I'm trying to familiarize myself with mahout. To do so, I've build a
small dataset of documents (made of keywords), and then followed the
example available in $MAHOUT_HOME/examples/bin/build-reuters.sh
However, this attempt ends with only ONE topic. Would you have any
clue(s) to manage to learn more than that lonely topic ?

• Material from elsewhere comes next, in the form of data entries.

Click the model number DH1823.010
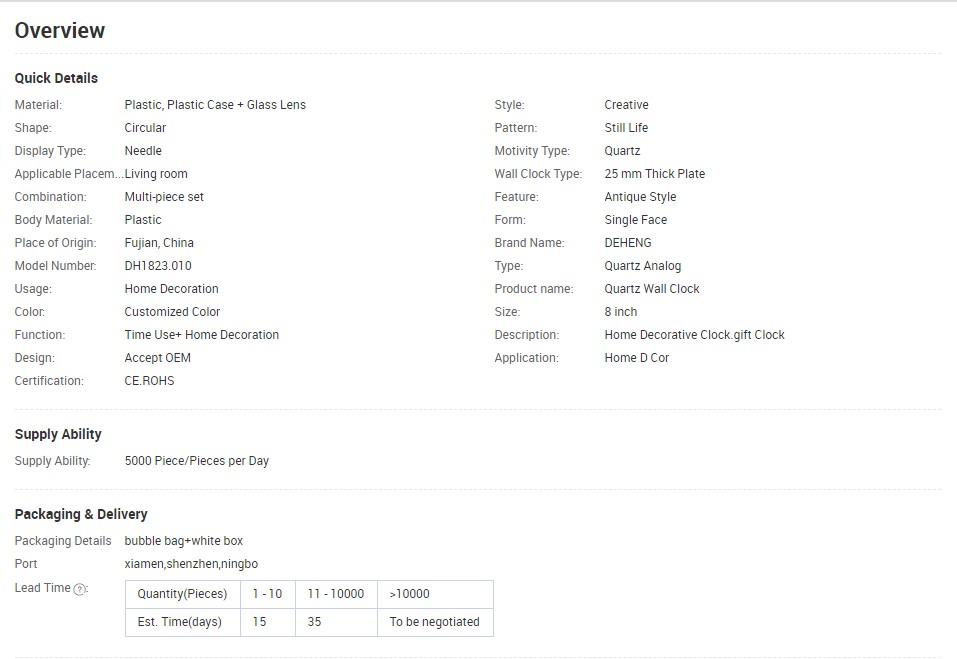This screenshot has width=957, height=659. [158, 266]
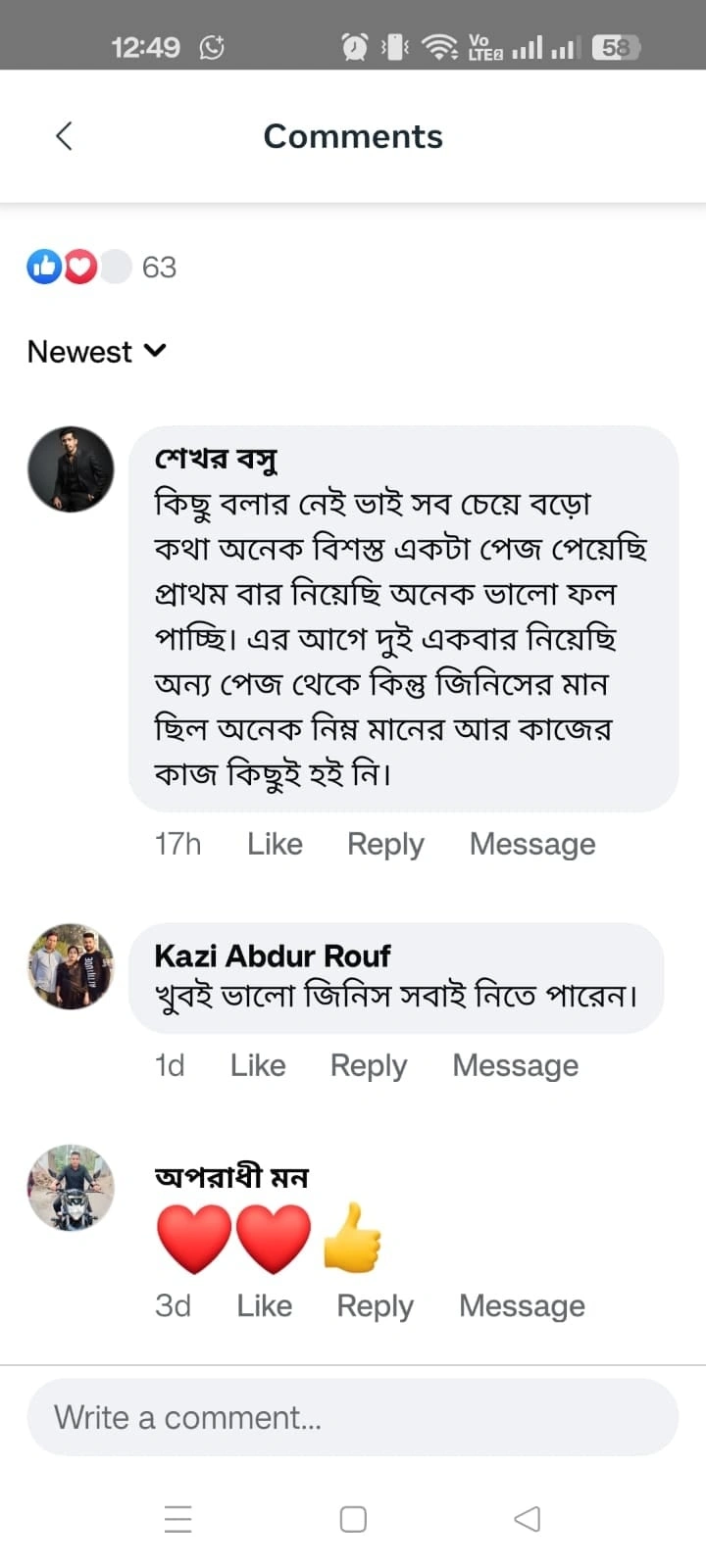Like the 3d hearts comment

[265, 1305]
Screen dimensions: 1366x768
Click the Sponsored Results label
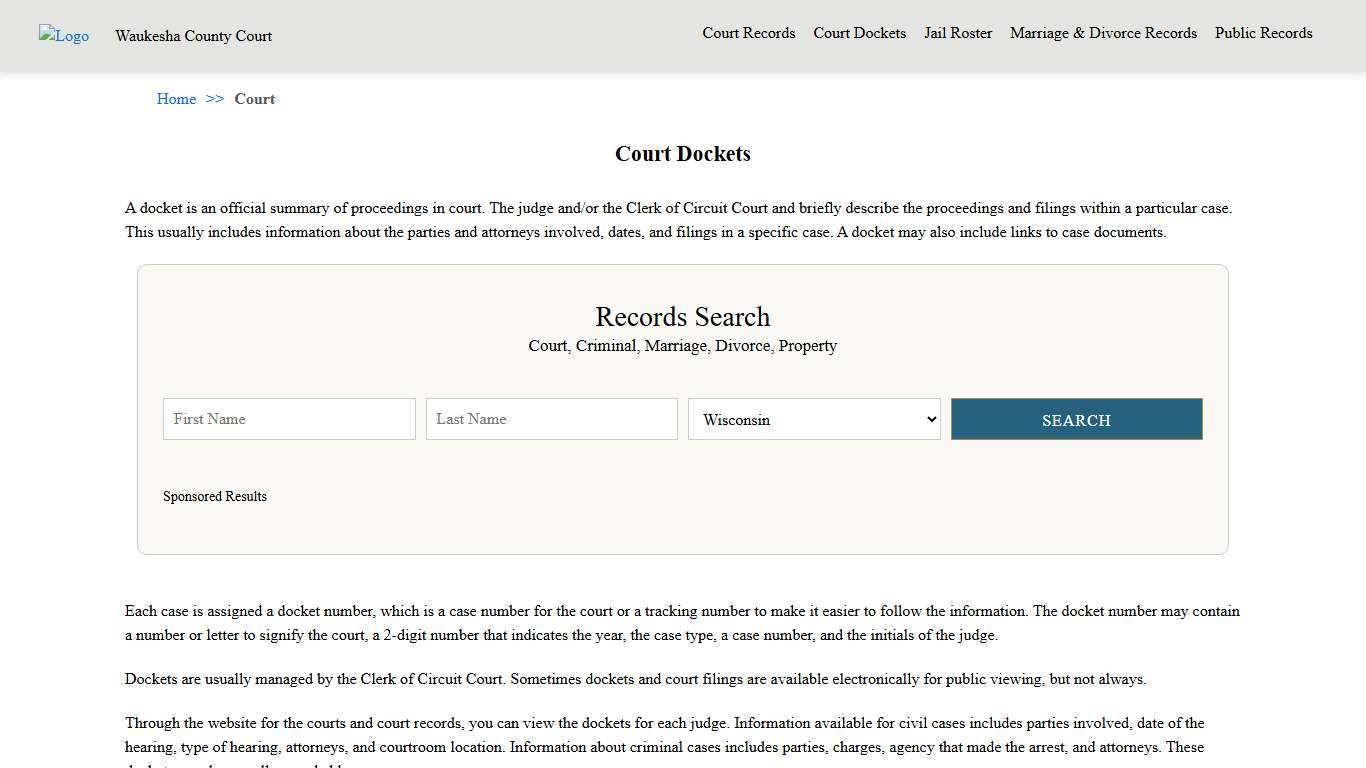(x=215, y=496)
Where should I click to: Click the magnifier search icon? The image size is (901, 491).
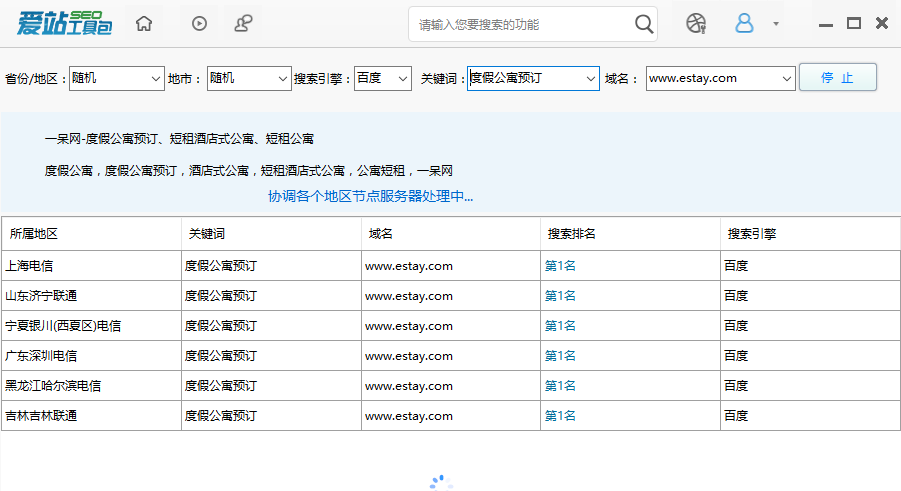645,24
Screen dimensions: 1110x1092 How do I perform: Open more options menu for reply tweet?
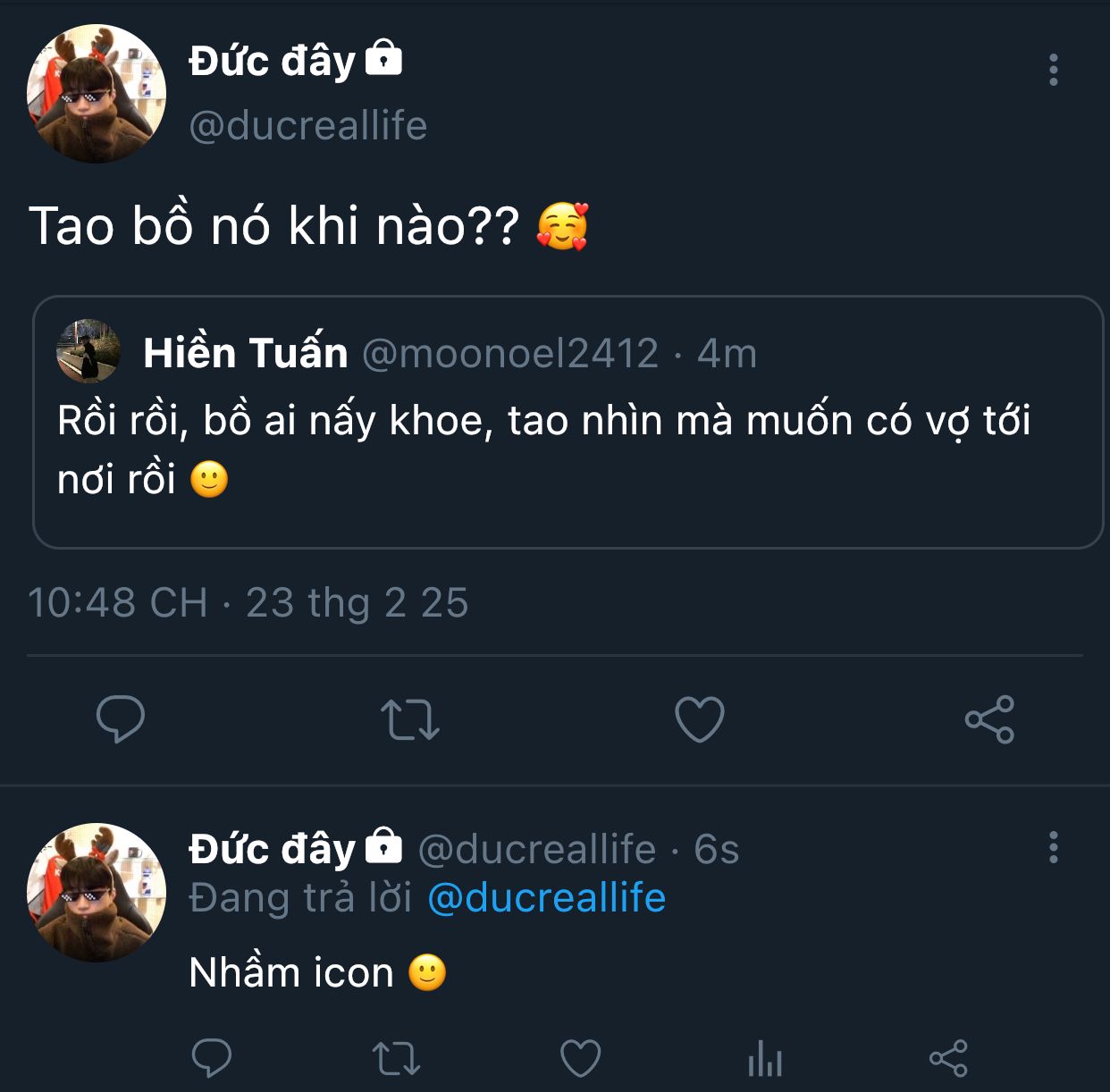point(1054,847)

Thank in advance for your help,
François.



Below the detailed procedure that I've followed : 

1. Extract data from its source and convert it to a sequenceFile (since
the data's format is as following "<int_doc_id>\t<doc_content>\n" I've
wrote a custom sequenceFile writer).
    In order to check the validity of my sequenceFile, I've used
seqdumper, it's output looks like:

    Key: 12356: Value: dailymotion faq youtub flash direct record html
    avi www video download php cms
    Key: 65135: Value: crt calculatrice standard win32 default switch
    visual_studio file online debug configuration microsoft programme
    Key: 74894: Value: echo script standard gif switch tip_top action
    input php programme
    Key: 56406: Value: table hp php analyse

2. Build sparse vectors :  mahout seq2sparse -i /docs/* -o /vecs/ -wt tf
-seq -nr 3
3. Learn LDA : mahout lda -i /vecs/tf-vectors -o //lda -v 50000 -ow -x 5
-k 20
4. Explore learned topics : mahout ldatopics -i /lda/state-5 -d
/vecs/dictionary.file-0 -dt sequencefile ; output looks like :

    Topic 0
    ===========
    web [p(web|topic_0) = 0.03559554935173481
    css [p(css|topic_0) = 0.020686846925873623
    php [p(php|topic_0) = 0.020485348195438114
    www [p(www|topic_0) = 0.020220157338461383
    window [p(window|topic_0) = 0.019282973545062268
    programme [p(programme|topic_0) = 0.01824096823053022
    input [p(input|topic_0) = 0.014983731811774465